5 Best Camping Dog Tents
For more choices an reviews follow this link – https://wildproofgear.com/best-dog-tent/
Best Choice Mesh Canopy Tent: Best for Summer
This pet tent looks like a cool mini-trampoline for your pup. It features a breathable fabric that ensures the comfort of your pet. You also have a canopy over the bed to protect your dog from harsh weather.
DIY Dog Tent
If you did not budget for a commercial camping dog tent, you can easily build one at the camp. You can build a DIY dog tent using simple material like wooden sticks and a piece of fabric. Find a level ground to pitch the tent in. Once erected, place a blanket inside to keep your pet warm and comfortable.
Dog Camping Accessories
Do you know what goes well with camping dog tents? An array of dog camping accessories to make your pup’s life comfortable. Here are some accessories to include in your dog’s camping budget.
Collapsible pet bowl
Your dog will need a clean bowl for feeding and drinking. A collapsible travel bowl is perfect because it is convenient to carry. Modern collapsible dog bowls feature a water-resistant interior to prevent against leaks. They also open up to two bowls that help you feed and hydrate your dog.
Dog hiking backpack
You will need a place to keep all of Bingo’s camping essentials. A dog camping backpack carries doggy treats, grooming tools, poo bags, and dog leash. You can also fold the collapsible pet bowl and tuck it in there somewhere.
Do you own an energetic dog with an adventurous backbone? Put all your worries to rest by getting a dog stake. This is a durable leash that you tie to a metal stake. The stake digs into the ground and one part of the leash attached. It helps to keep an eye on your dog while on camp.
Embarking on a camping trip to Big Bend National Park in Texas with my dog, Charlie, was an adventure I had been planning with great excitement. Charlie, a sprightly Border Collie with boundless energy and a coat as black and white as a moonlit night, was the perfect companion for the rugged beauty of Big Bend.
We packed up my SUV, the back filled with our camping gear, including a spacious two-person tent that boasted a 6-foot peak height, giving us plenty of room to stand up inside. I made sure to bring along Charlie’s favorite chew toys, a collapsible water bowl, and a comfortable dog bed for him to rest on after a day full of exploration.
As we drove towards the park, the Chisos Mountains loomed in the distance, a majestic welcome to the sprawling 801,163 acres that make up Big Bend. We arrived at our campsite in the late afternoon, the desert sun casting long shadows across the arid landscape. I set up our tent on a flat spot, ensuring we had a clear view of the night sky that Big Bend is so famous for.
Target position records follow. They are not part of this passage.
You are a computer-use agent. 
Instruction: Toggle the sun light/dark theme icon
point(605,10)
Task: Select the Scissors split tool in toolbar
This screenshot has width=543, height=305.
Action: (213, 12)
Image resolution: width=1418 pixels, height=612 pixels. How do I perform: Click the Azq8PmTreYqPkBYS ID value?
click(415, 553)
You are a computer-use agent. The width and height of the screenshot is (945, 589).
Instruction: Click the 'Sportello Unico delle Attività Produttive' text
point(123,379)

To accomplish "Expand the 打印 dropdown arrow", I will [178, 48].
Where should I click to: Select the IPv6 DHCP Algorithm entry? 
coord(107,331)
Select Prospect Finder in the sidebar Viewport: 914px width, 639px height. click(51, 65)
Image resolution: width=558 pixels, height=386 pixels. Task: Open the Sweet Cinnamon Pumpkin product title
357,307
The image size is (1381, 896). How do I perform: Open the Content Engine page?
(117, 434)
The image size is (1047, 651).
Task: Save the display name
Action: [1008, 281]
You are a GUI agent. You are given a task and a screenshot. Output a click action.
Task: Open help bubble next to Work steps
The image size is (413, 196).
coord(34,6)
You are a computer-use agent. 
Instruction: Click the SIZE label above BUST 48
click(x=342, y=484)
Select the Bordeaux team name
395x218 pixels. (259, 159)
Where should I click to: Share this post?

Charlie was eager to explore, his nose twitching with the scents of the desert. We ventured on a trail close to our campsite, the path a mix of rocky terrain and sparse vegetation. I kept him on a sturdy 6-foot leash, mindful of the park’s regulations and the potential for wildlife encounters. As we hiked, I couldn’t help but admire Charlie’s agility; he navigated the uneven ground with ease, his tail wagging in pure joy. He loved the smells.
As the evening drew in, we returned to our campsite. I cooked a simple meal on my portable camp stove, a two-burner model with enough space to simultaneously boil water and grill some sausages. Charlie had his dinner too, crunching happily on his kibble, and I made sure he stayed hydrated, especially after our hike in the dry desert air.
When night fell, the sky transformed into a canvas of stars, the Milky Way a brilliant river of light above us. Charlie snuggled beside me as I sat by our campfire, a small, controlled blaze that flickered in the cool night air. The fire pit, a metal ring about 3 feet in diameter, contained the fire safely, and I was careful to follow all the park’s fire regulations.